- _INSTRUCTIONS TO FOLLOW_
Copy the entries from the first line through the line containing "Looking at the screenshot, I should pyautogui.click(x=64, y=76).", swapping "Classes" for "Modules" and leaving everything else unchanged.

>> START

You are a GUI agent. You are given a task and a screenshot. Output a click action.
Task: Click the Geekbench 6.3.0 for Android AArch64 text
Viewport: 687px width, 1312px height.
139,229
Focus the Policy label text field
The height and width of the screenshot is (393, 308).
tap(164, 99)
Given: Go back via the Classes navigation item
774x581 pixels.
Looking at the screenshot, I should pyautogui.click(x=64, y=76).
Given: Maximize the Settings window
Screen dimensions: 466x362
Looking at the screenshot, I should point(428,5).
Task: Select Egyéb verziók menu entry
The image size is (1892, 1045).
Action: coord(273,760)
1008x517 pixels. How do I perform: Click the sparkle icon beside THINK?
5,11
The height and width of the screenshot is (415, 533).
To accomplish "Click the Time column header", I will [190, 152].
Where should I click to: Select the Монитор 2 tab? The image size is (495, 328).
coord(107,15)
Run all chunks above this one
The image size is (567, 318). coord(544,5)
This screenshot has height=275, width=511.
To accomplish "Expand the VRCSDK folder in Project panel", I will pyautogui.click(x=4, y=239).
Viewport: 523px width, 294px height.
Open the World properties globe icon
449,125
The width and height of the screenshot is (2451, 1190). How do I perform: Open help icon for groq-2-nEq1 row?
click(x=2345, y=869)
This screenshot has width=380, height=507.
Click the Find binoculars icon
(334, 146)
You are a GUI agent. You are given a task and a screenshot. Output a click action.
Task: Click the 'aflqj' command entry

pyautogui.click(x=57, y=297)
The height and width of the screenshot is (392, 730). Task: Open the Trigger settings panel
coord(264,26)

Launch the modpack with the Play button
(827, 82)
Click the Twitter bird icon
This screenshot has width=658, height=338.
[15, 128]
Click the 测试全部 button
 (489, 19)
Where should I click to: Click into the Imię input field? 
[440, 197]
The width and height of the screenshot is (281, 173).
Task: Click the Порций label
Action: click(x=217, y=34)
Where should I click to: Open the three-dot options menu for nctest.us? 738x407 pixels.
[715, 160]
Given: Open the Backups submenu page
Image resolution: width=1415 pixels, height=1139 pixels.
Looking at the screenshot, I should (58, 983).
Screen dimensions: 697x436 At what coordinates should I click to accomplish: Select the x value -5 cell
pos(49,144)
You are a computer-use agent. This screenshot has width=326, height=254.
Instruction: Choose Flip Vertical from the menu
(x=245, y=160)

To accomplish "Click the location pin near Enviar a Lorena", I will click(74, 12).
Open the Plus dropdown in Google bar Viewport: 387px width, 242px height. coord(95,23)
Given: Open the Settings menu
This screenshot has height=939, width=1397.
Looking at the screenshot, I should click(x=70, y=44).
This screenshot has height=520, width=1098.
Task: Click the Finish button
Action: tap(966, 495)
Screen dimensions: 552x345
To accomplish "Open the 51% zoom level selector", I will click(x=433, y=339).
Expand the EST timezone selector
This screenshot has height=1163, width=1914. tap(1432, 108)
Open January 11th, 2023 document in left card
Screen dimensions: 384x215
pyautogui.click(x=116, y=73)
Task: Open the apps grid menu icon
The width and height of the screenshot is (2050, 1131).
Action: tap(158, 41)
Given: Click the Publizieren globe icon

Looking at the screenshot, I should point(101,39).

>> END

- _TASK ANSWER_
You are a GUI agent. You are given a task and a screenshot. Output a click action.
Task: Click the Geekbench 6.3.0 for Android AArch64 text
Viewport: 687px width, 1312px height.
139,229
Focus the Policy label text field
The height and width of the screenshot is (393, 308).
tap(164, 99)
Given: Go back via the Modules navigation item
774x581 pixels.
Looking at the screenshot, I should pyautogui.click(x=64, y=76).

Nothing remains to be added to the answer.